**Task to carry out**
Write out again, exactly as they appear, the lines from the start of the data below through the line with "Given: Click the GPT Header description text"; no pictures.

**Study material**
# # # #
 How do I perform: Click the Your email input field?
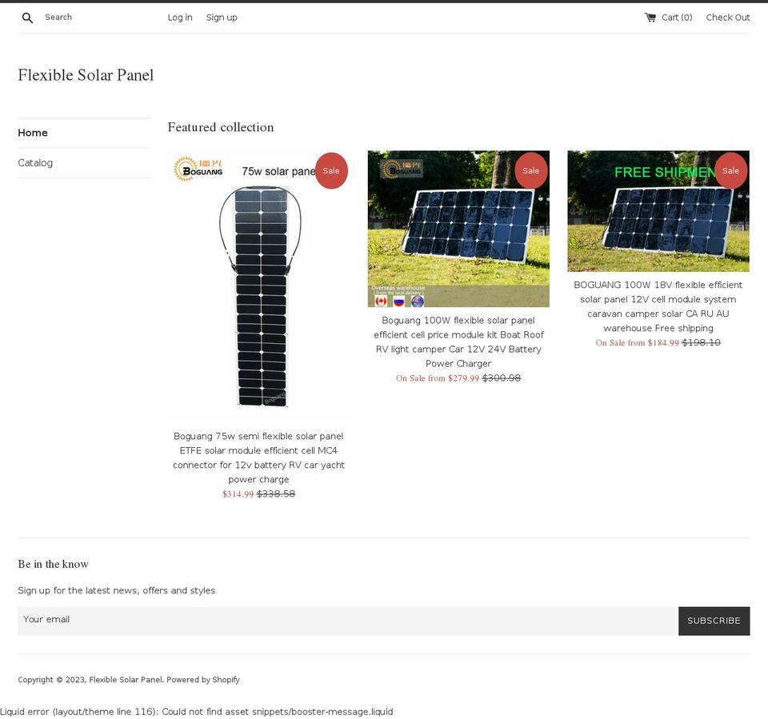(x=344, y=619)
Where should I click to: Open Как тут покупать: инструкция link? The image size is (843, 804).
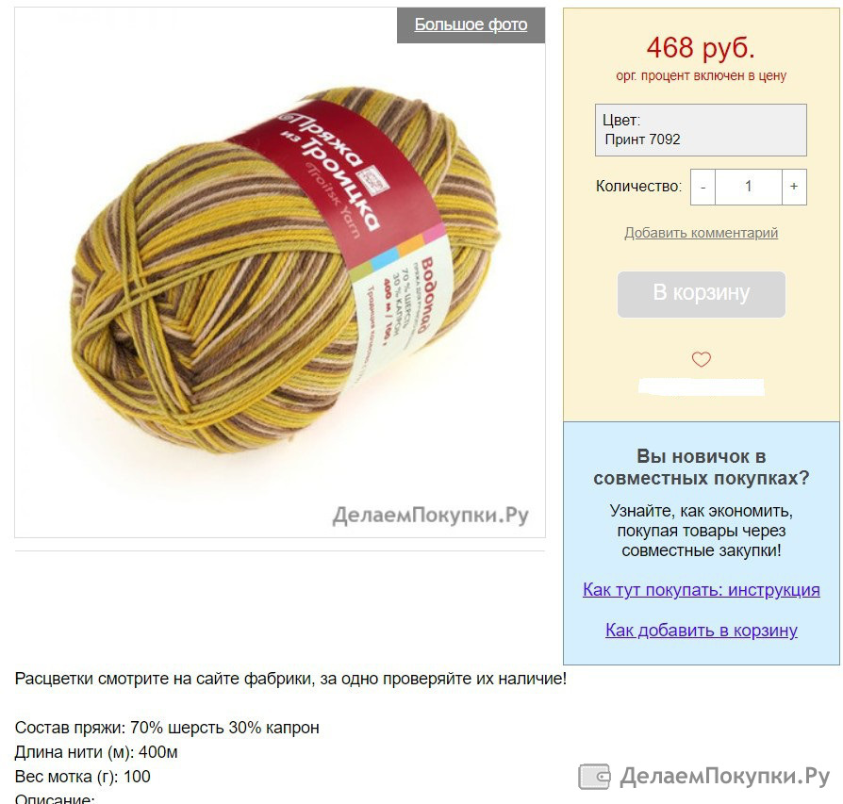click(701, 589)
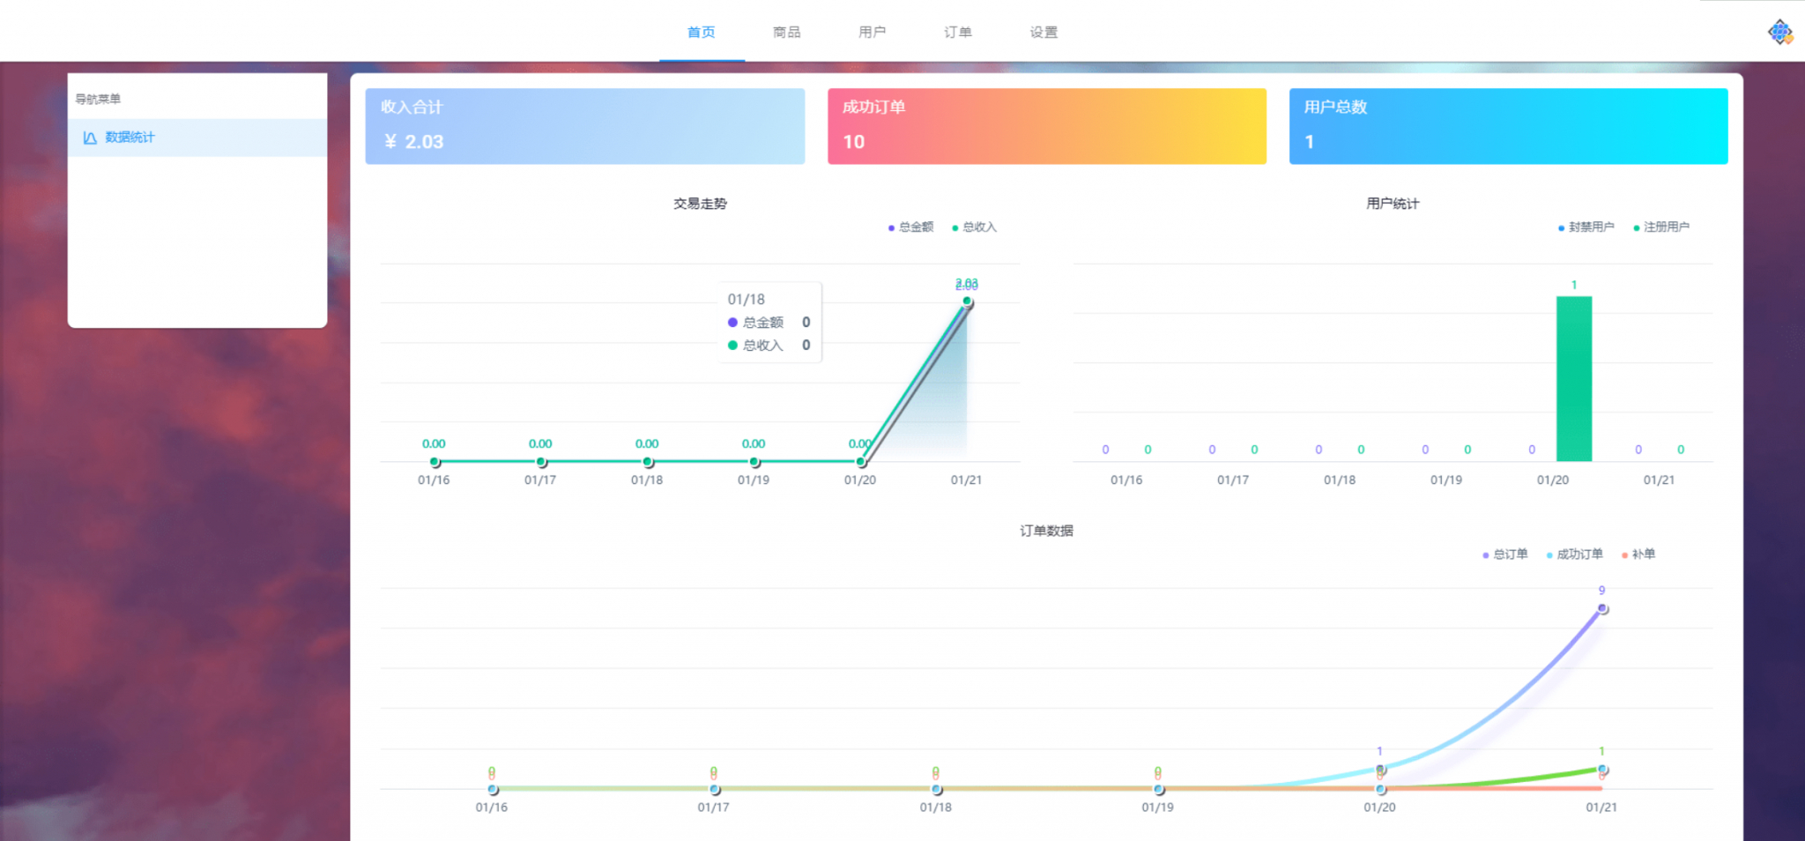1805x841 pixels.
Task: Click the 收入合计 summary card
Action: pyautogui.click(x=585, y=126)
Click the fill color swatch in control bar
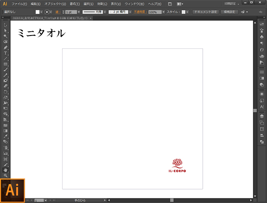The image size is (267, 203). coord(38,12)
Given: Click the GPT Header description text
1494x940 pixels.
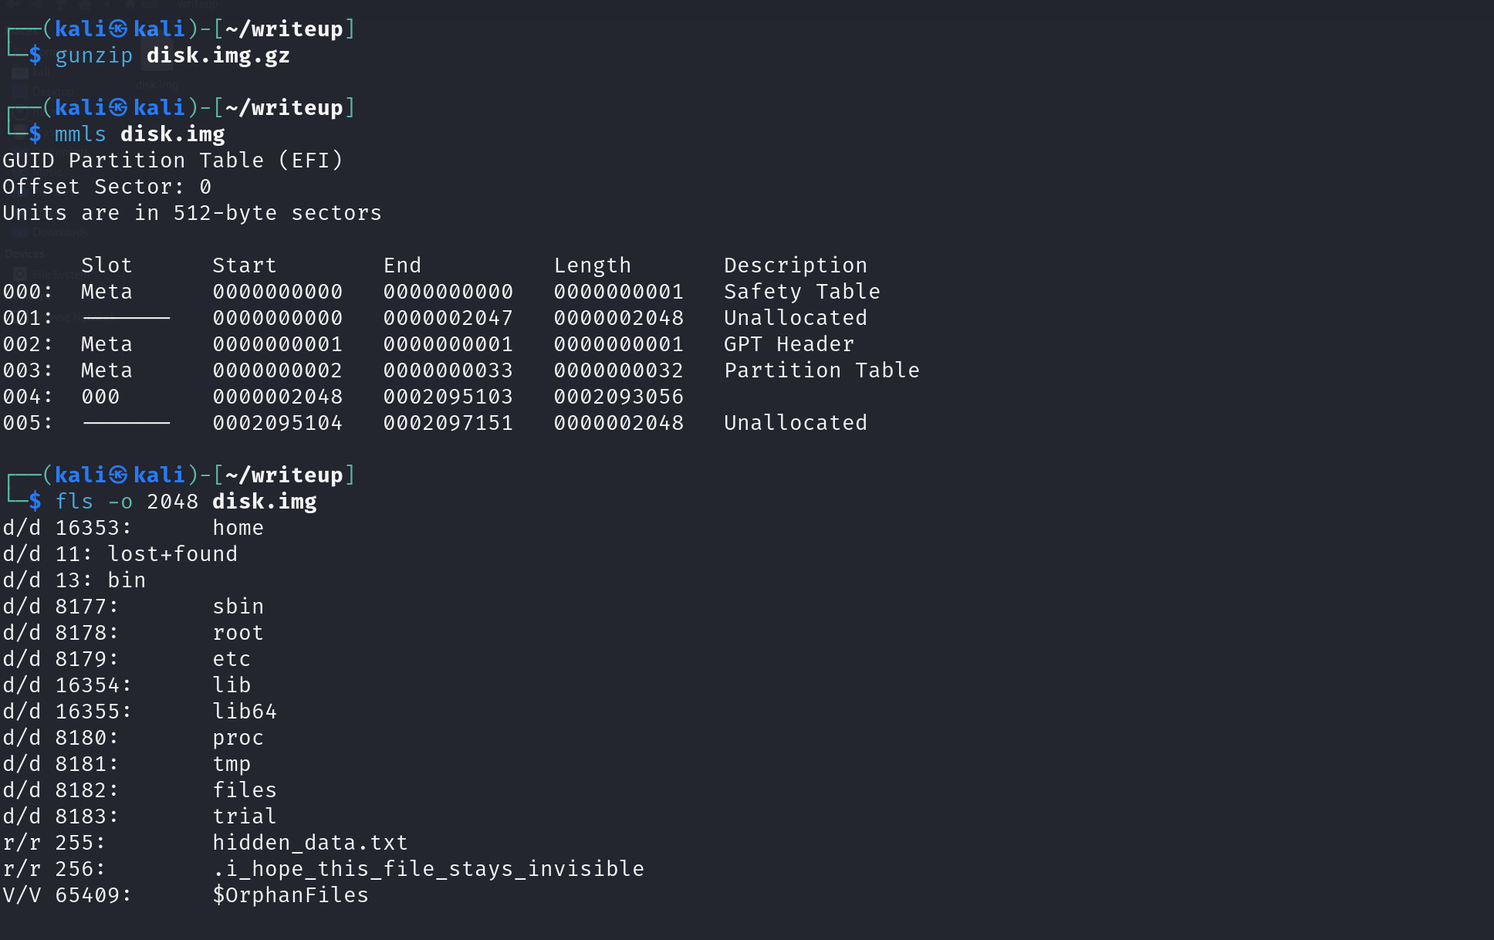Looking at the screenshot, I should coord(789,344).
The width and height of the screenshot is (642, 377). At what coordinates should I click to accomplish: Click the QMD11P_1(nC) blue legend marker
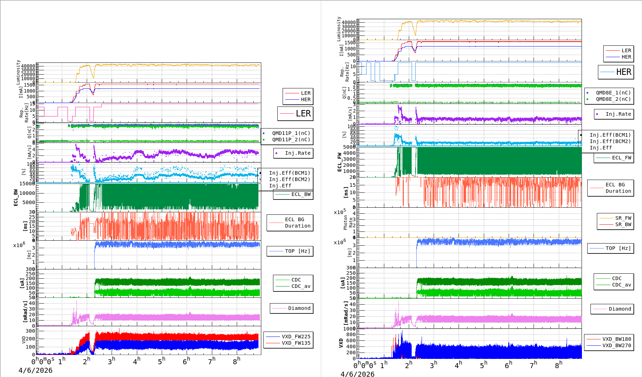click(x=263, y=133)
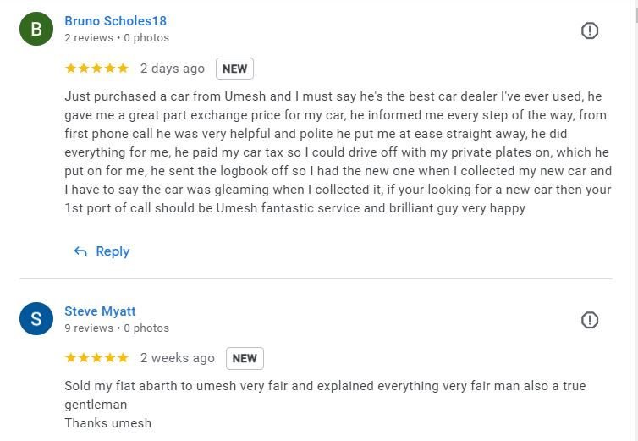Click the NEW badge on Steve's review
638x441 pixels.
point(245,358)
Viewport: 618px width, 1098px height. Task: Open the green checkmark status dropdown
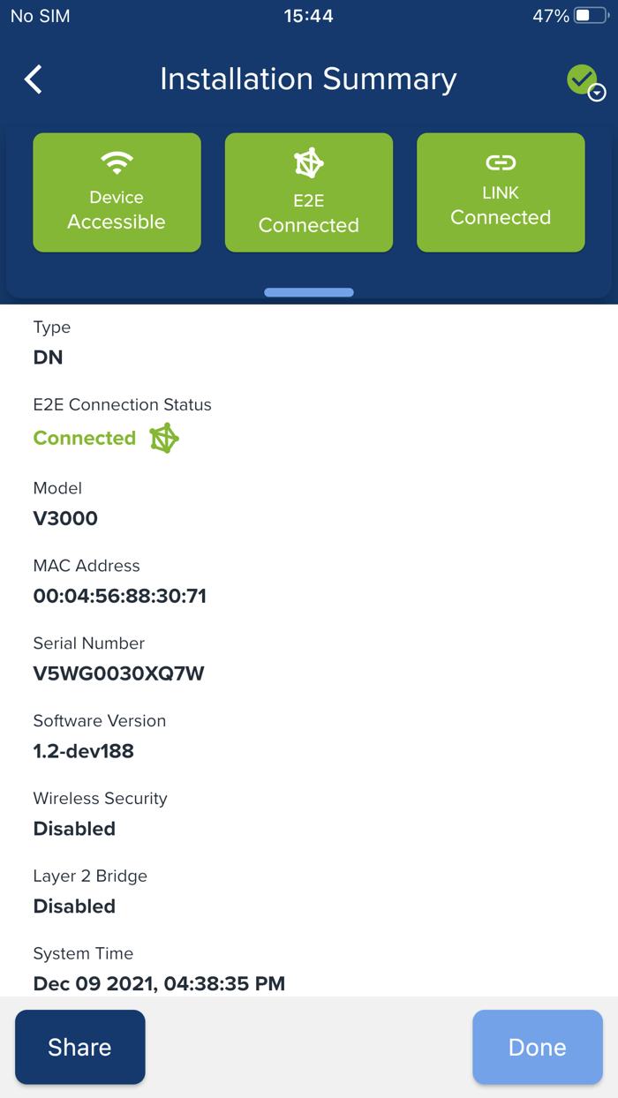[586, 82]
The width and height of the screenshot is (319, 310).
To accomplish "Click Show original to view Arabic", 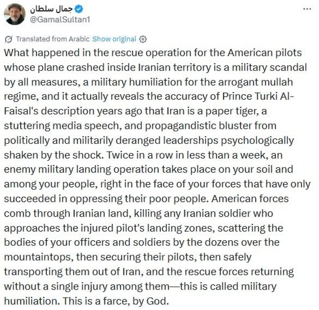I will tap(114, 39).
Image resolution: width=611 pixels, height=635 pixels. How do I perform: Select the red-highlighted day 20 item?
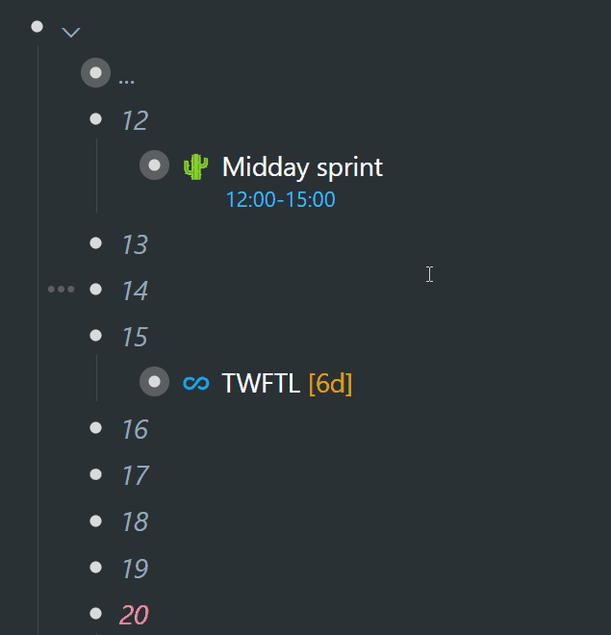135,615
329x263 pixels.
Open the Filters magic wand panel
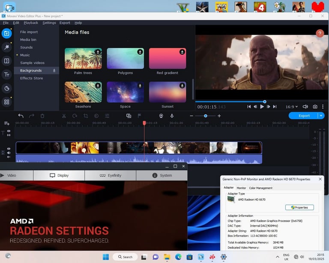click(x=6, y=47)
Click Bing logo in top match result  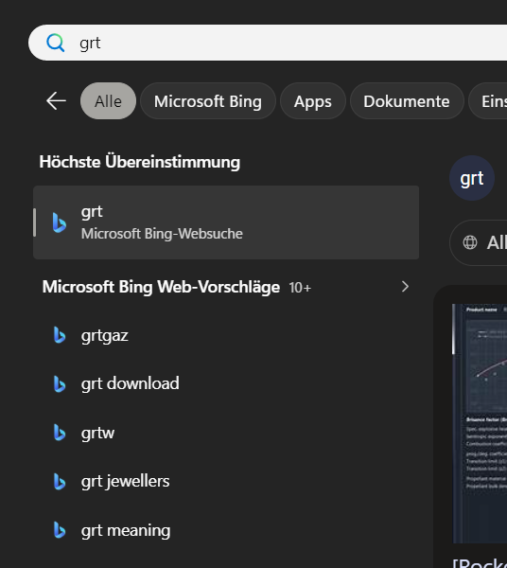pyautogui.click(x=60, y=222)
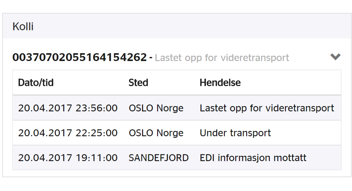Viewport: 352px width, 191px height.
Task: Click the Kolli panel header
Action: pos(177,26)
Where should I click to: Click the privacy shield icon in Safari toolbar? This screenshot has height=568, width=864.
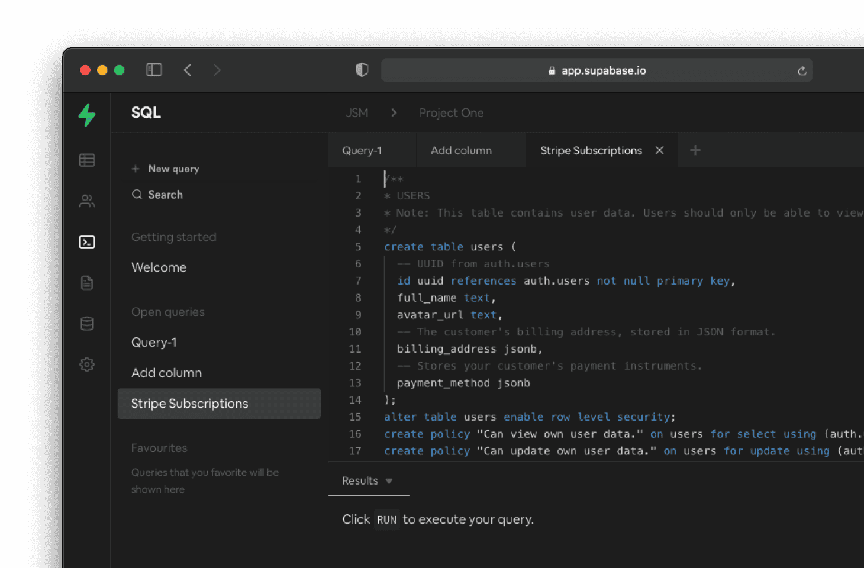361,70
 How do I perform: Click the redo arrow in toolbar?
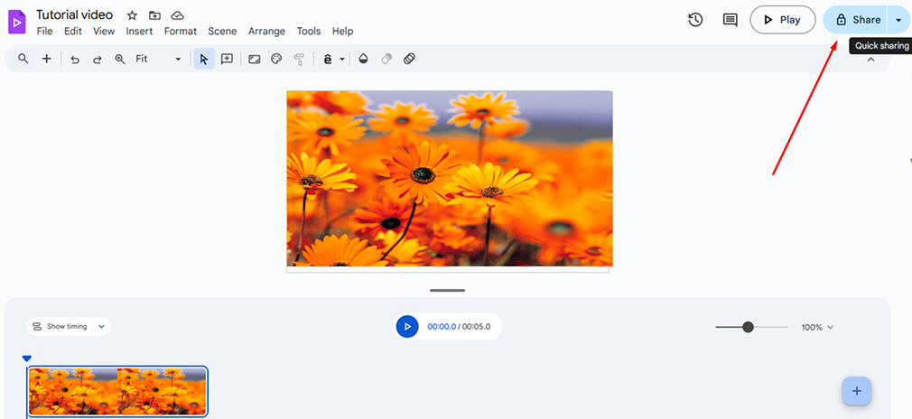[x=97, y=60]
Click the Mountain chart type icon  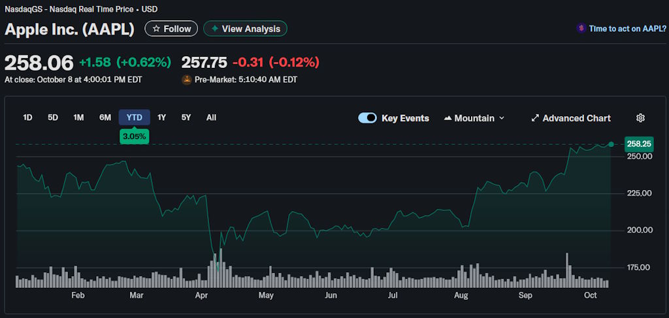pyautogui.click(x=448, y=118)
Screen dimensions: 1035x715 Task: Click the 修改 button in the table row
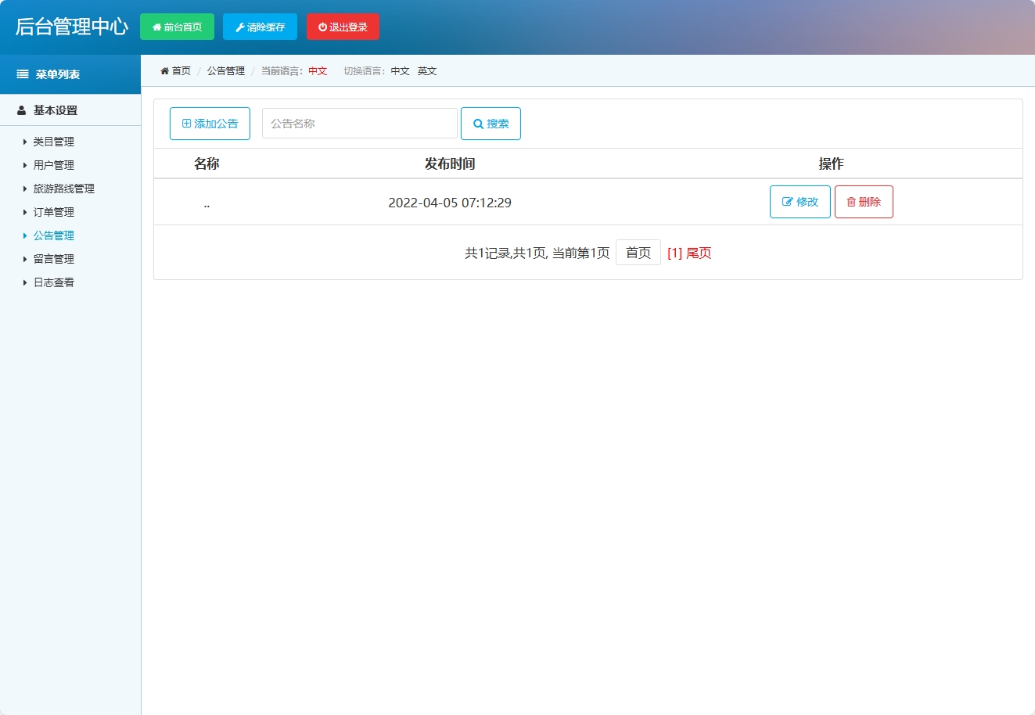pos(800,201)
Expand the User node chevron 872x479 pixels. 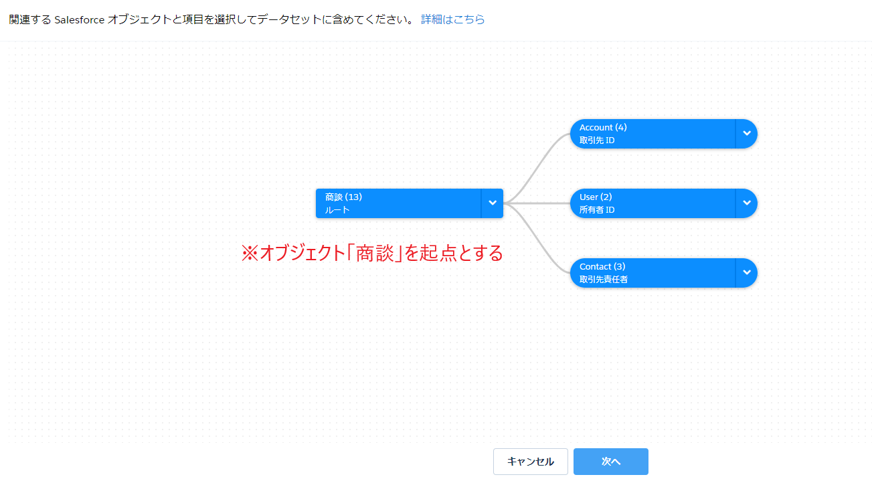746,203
# # # #
**Response area**
 How do I perform: Click the Your email input field?
(x=344, y=619)
Where should I click to: Open Как тут покупать: инструкция link? The image size is (843, 804).
click(701, 589)
1805x841 pixels.
Task: Click the 收入合计 summary card
Action: pyautogui.click(x=585, y=126)
Click the fill color swatch in control bar
The image size is (267, 203). coord(38,12)
Given: Click the GPT Header description text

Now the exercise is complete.